Insight #3 - Slight variations in wording strongly affect performance
Philip explains that the above paper describes the scenario where "slight variations in the wording of the questions cause quite dramatic changes in performance across all models. Slight changes in wording triggers slightly different weights. It almost goes without saying that the more the models are truly reasoning the less the difference there should be in the wording of the question."
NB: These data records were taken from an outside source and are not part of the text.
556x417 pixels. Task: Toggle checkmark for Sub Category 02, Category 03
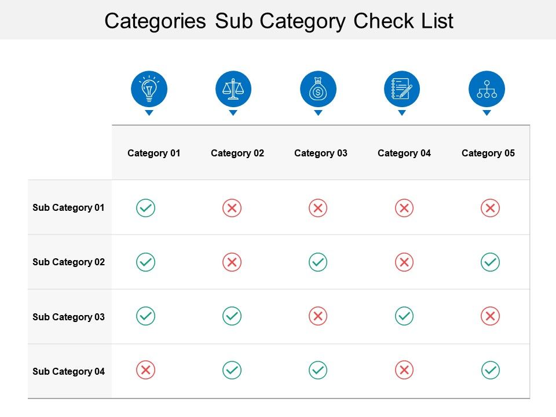point(317,262)
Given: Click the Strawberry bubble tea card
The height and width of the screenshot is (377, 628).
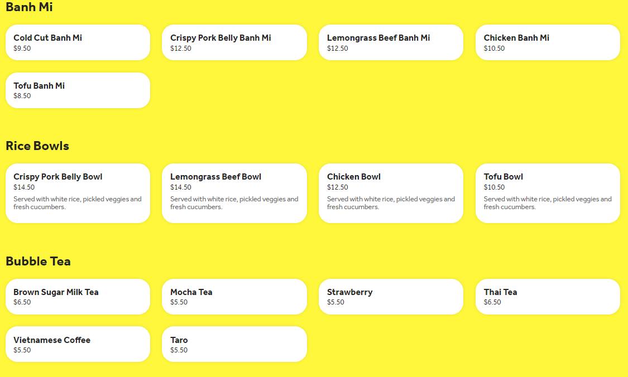Looking at the screenshot, I should tap(391, 296).
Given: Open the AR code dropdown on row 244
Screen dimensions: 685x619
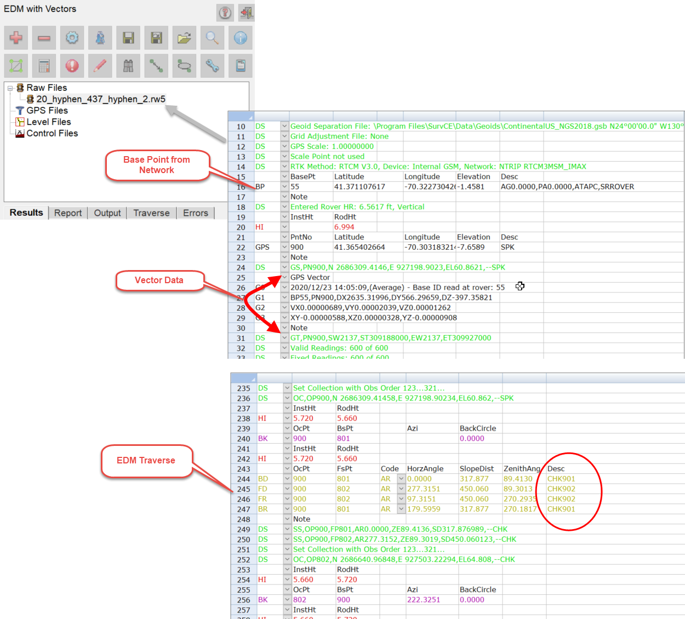Looking at the screenshot, I should click(401, 479).
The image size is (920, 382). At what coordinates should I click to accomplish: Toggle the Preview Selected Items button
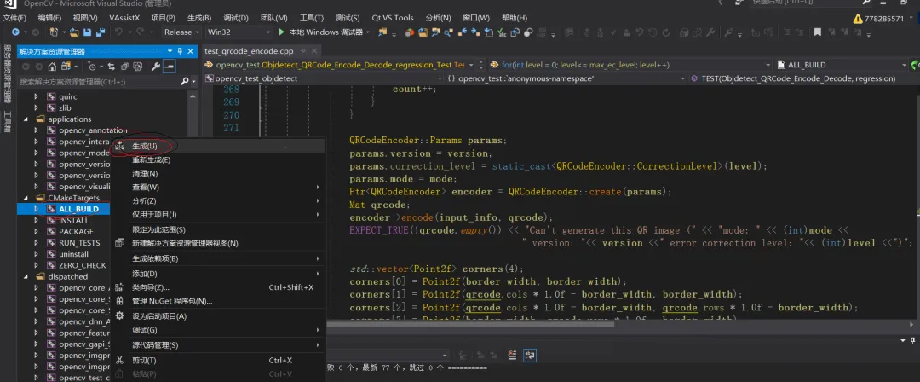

Given this sensitivity to specific wording, he goes onto describe the next potential paradigm with LLMs where when an LLM is given a prompt is can effectively rewrite it to be more optimal. The LLM can effectively "actively search for a new prompt to use on itself, a sort of active inference in a way" which produces better results than the user's original prompt.
My key takeaway
- Iterating on prompts by changing the wording matters and this should be built into the product development and improvement process your team operate within. Evals really help here as they allow for more systematic iteration on prompts since they allow for repeated performance evaluation across a range of outcomes (not just a select few) that matter most to the users of your product. The workflow for your team could be:
- Write a prompt
- Run the eval system and record it's overall score
- Iterate on that prompt
- Re-run the eval system
- If the overall score improves adopt the prompt change, if not continue to iterate on it or move onto other work if you're unable to squeeze out more performance
- It's hard to know for sure but will AI labs train future models to be more resilient to these wording variations. If Philip is right this seems likely given that for a model to "truly reason" differences in wording should not produce wildly difference levels of performance. In the meantime how should a product be built? There are a plethora of prompt rewrite libraries to choose from but these feel like more of a plaster solution than an actual solution itself.